Loi d’amnistie : Aliou Sané de Y’en a marre milite pour son abrogation

La loi d’amnistie continue de faire débat au Sénégal, notamment parmi les organisations citoyennes et les défenseurs des droits humains. Aliou Sané, coordonnateur du mouvement Y’en a marre, a réitéré son opposition à cette loi lors de son passage à l’émission Grand Jury ce dimanche 19 janvier 2025. Selon lui, cette législation, promulguée dans un contexte politique controversé, représente une entrave à la justice et protège des responsables politiques de leurs actes passés.

Aliou Sané a rappelé que son mouvement avait dénoncé cette loi dès son adoption, la qualifiant de moyen destiné à offrir une couverture légale à certains individus, dont l’ancien président Macky Sall, pour des actes liés aux violences politiques ayant marqué le pays entre mars 2021 et février 2024. Selon lui, cette mesure favorise l’impunité en empêchant des poursuites contre ceux qui ont contribué à des abus ou à des répressions violentes.

Le coordonnateur de Y’en a marre a particulièrement insisté sur la souffrance des Sénégalais victimes de ces violences, dont certains ont été emprisonnés injustement, selon ses dires. « Il est essentiel que justice soit rendue à ces citoyens et que ceux qui ont perpétré des actes répréhensibles répondent de leurs actes », a-t-il déclaré.

Cette prise de position s’inscrit dans une perspective plus large, où plusieurs voix, notamment celles des défenseurs des droits humains, réclament une justice équitable pour les victimes des tensions politiques de ces dernières années. Ils dénoncent une loi d’amnistie perçue comme une tentative de blanchiment pour des crimes ou des abus commis sous l’ancien régime.

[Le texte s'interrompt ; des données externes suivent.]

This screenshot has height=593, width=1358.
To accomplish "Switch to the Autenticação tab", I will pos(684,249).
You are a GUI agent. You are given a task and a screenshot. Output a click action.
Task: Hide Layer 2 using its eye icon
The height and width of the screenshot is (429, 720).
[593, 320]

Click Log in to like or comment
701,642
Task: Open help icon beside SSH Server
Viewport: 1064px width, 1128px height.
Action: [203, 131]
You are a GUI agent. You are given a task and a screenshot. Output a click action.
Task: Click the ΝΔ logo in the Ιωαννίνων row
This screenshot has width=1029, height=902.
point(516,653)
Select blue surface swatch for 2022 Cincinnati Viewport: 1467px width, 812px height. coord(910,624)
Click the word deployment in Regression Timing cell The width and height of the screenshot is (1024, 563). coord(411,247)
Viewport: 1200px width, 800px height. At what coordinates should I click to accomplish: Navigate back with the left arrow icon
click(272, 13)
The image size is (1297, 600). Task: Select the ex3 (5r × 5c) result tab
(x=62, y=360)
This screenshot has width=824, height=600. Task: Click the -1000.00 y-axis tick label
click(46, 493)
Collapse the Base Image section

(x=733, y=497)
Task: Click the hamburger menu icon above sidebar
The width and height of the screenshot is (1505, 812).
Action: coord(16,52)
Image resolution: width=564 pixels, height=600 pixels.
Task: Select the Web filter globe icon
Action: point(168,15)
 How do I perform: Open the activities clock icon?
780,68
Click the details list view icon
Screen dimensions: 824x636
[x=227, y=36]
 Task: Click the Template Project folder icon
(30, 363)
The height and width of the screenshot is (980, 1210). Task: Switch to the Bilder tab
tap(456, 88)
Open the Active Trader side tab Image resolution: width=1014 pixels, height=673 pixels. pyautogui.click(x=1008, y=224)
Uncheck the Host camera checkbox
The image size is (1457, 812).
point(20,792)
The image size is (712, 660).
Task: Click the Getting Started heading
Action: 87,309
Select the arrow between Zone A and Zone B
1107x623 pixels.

En abrogeant cette loi, estime Aliou Sané, le Sénégal pourrait rétablir la confiance dans le système judiciaire et montrer son engagement à promouvoir la justice et l’équité. Il appelle ainsi les autorités actuelles à prendre leurs responsabilités pour corriger ce qu’il considère comme une erreur historique.

Le débat sur l’amnistie reste un sujet brûlant, alimentant des discussions sur la nécessité d’assurer une véritable justice transitionnelle pour tourner la page des violences politiques, tout en garantissant la paix sociale. La position de Y’en a marre est claire : aucune paix durable ne peut être bâtie sur une base d’impunité.

Abrogation de l’amnistie : Ousmane Sonko annonce un projet de loi imminent

Lors de sa déclaration de politique générale à l’Assemblée nationale, le Premier ministre Ousmane Sonko a révélé son intention de déposer prochainement un projet de loi visant à abroger la loi d’amnistie adoptée par la précédente législature. Cette mesure, annoncée dans un contexte marqué par des débats passionnés sur la question, pourrait marquer un tournant dans la gestion des affaires publiques et la lutte contre l’impunité au Sénégal.

Ousmane Sonko a insisté sur le fait que cette initiative ne s’inscrit pas dans une logique de revanche politique ou de règlement de comptes. « Il ne s’agit pas d’une chasse aux sorcières, mais d’un exercice de vérité et de justice », a-t-il déclaré devant les députés. Le Premier ministre a rappelé que la loi d’amnistie, bien que légale, a été largement perçue comme un moyen d’effacer des fautes graves commises par certains acteurs politiques et économiques. Selon lui, son abrogation s’inscrit dans une volonté de rétablir la confiance entre les citoyens et leurs institutions.

Le projet de loi devrait inclure une révision des mécanismes de reddition des comptes, avec une attention particulière portée aux crimes économiques et aux infractions qui portent atteinte aux ressources publiques. Ousmane Sonko a affirmé que le gouvernement est déterminé à instaurer un cadre où la justice s’applique de manière égale à tous, sans considération de statut ou de position sociale.

Cette annonce intervient alors que des voix s’élèvent dans l’opinion publique pour demander une clarification sur les bénéficiaires de cette amnistie et les motivations qui ont conduit à son adoption. Selon certains analystes, l’abrogation de cette loi pourrait rouvrir des dossiers sensibles et entraîner des conséquences politiques majeures.

Le Premier ministre a néanmoins souligné que cette démarche vise à renforcer l’état de droit et à poser les bases d’une gouvernance transparente et équitable. Il a appelé les députés à examiner ce projet de loi dans un esprit de responsabilité, en tenant compte des aspirations des Sénégalais à une justice impartiale et à une gestion rigoureuse des affaires publiques.

Ce projet, qui devrait être déposé dans les semaines à venir, est attendu avec un intérêt particulier par les observateurs politiques et les organisations de la société civile. Pour beaucoup, il représente un test décisif pour le gouvernement dans sa volonté affichée de rompre avec les pratiques du passé et d’instaurer une nouvelle ère de transparence et de justice au Sénégal.